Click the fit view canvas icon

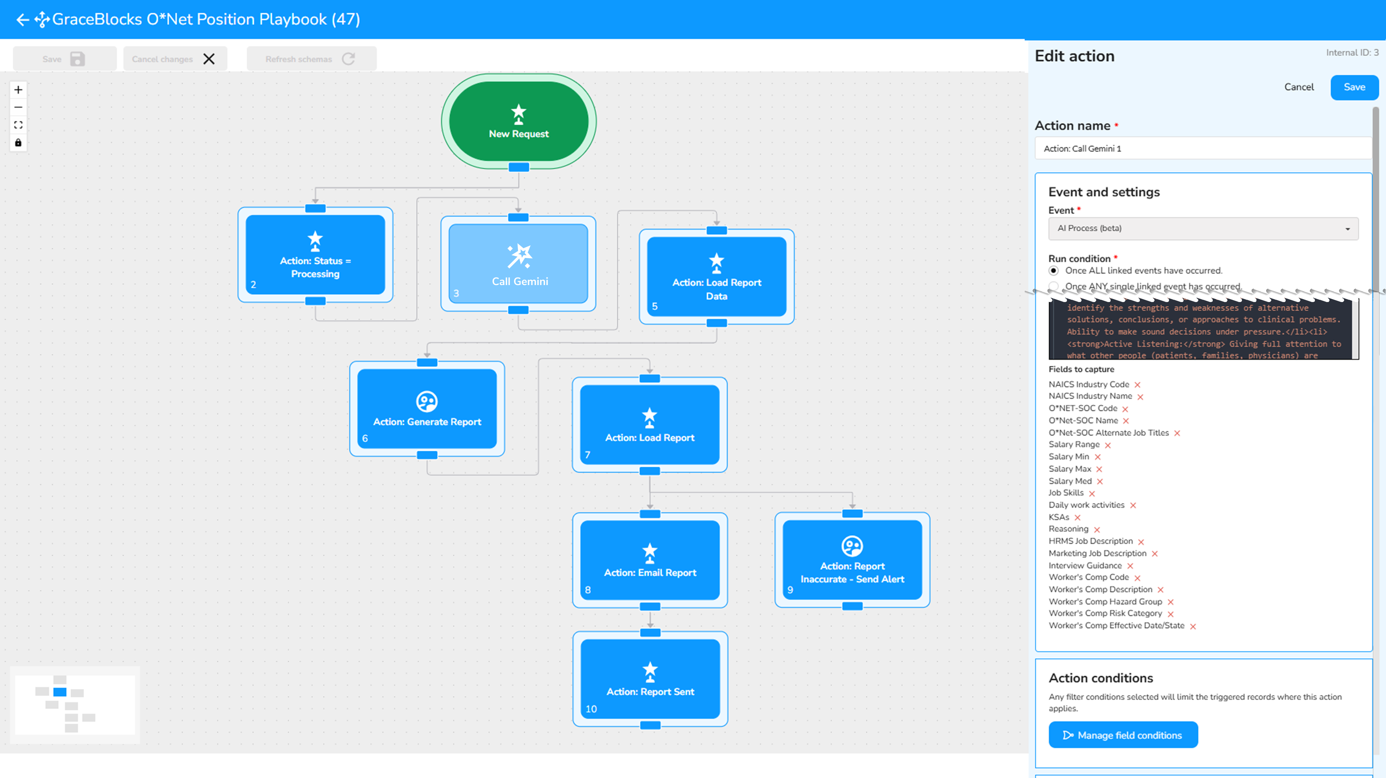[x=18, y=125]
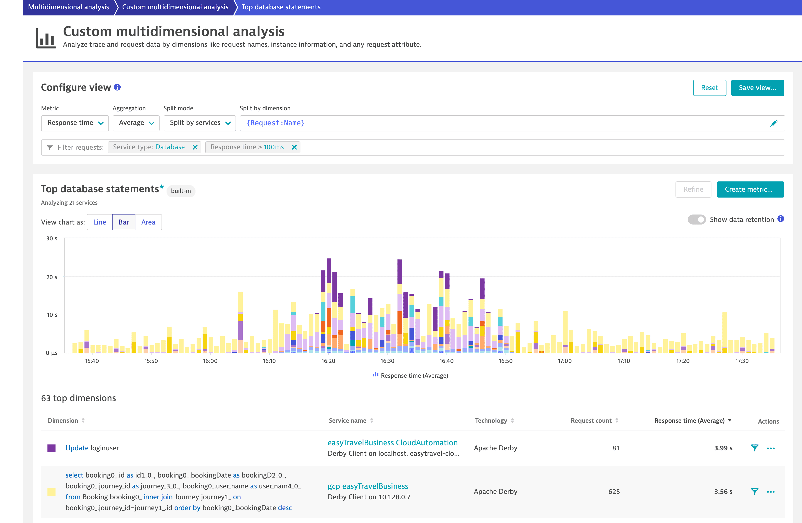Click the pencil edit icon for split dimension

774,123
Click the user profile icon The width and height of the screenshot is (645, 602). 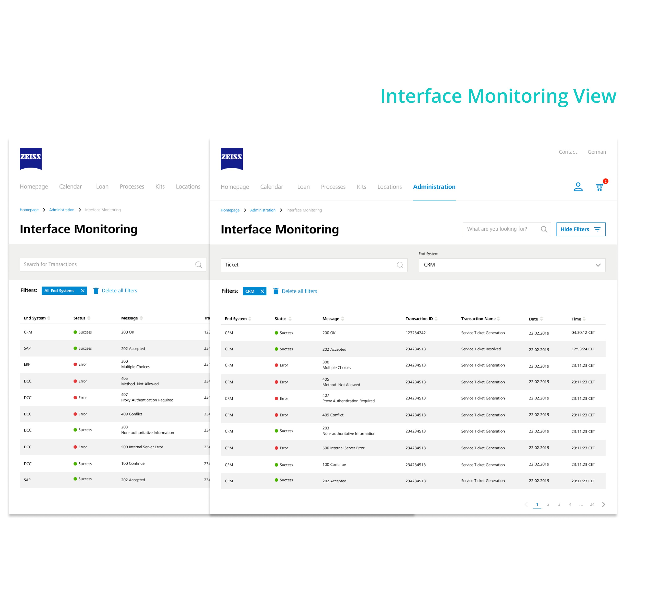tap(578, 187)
--------
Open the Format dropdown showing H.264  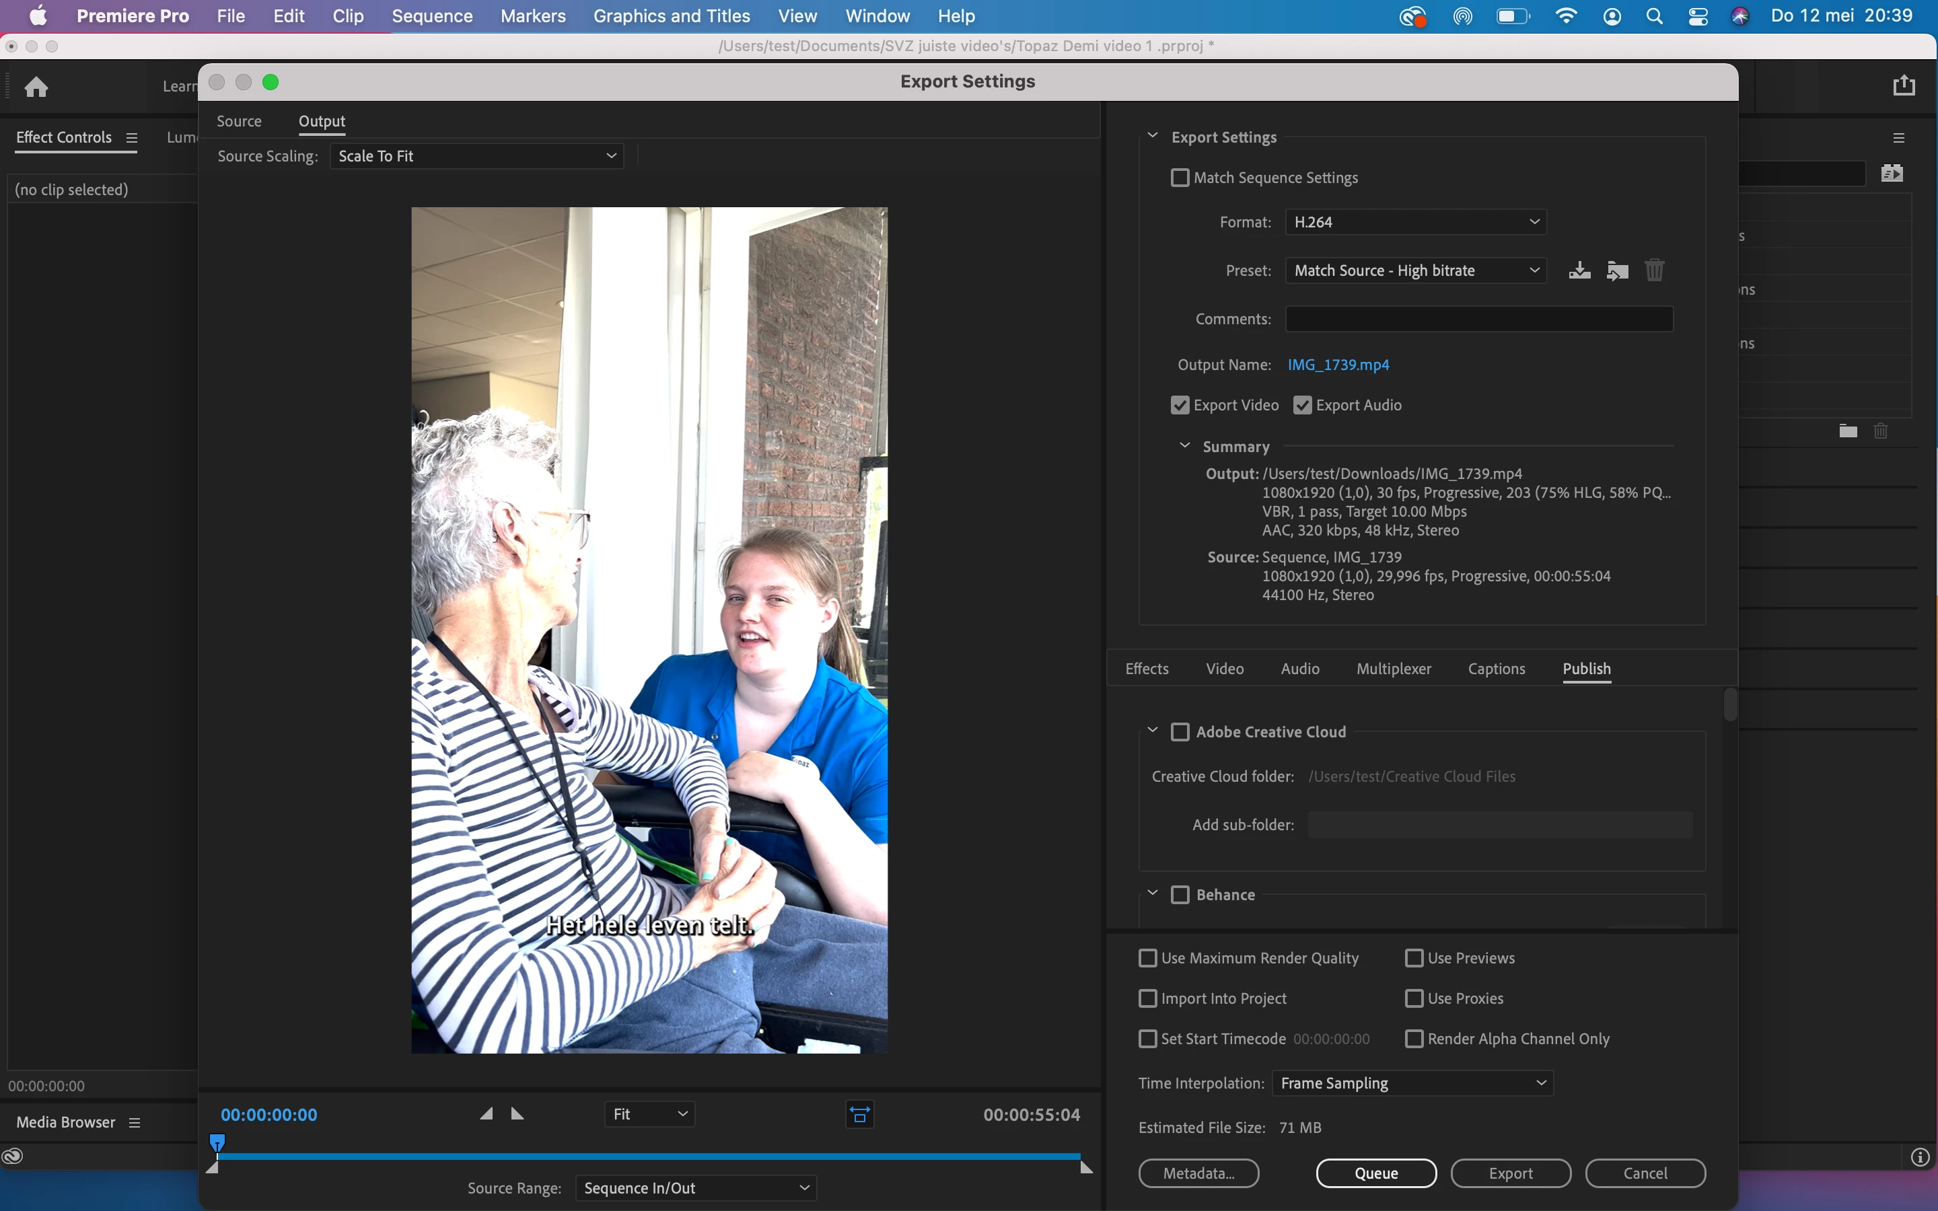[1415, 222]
--------
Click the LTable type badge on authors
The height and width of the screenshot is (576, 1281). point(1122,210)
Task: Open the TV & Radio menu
--------
▶ What this task involves: A word-for-word copy of the lines above from the one with "Click the LTable type badge on authors" through the one with "Task: Open the TV & Radio menu", inclusive, is the only output wanted.

▶ Result for this task:
Click the LTable type badge on authors
The height and width of the screenshot is (576, 1281). point(1122,210)
Task: Open the TV & Radio menu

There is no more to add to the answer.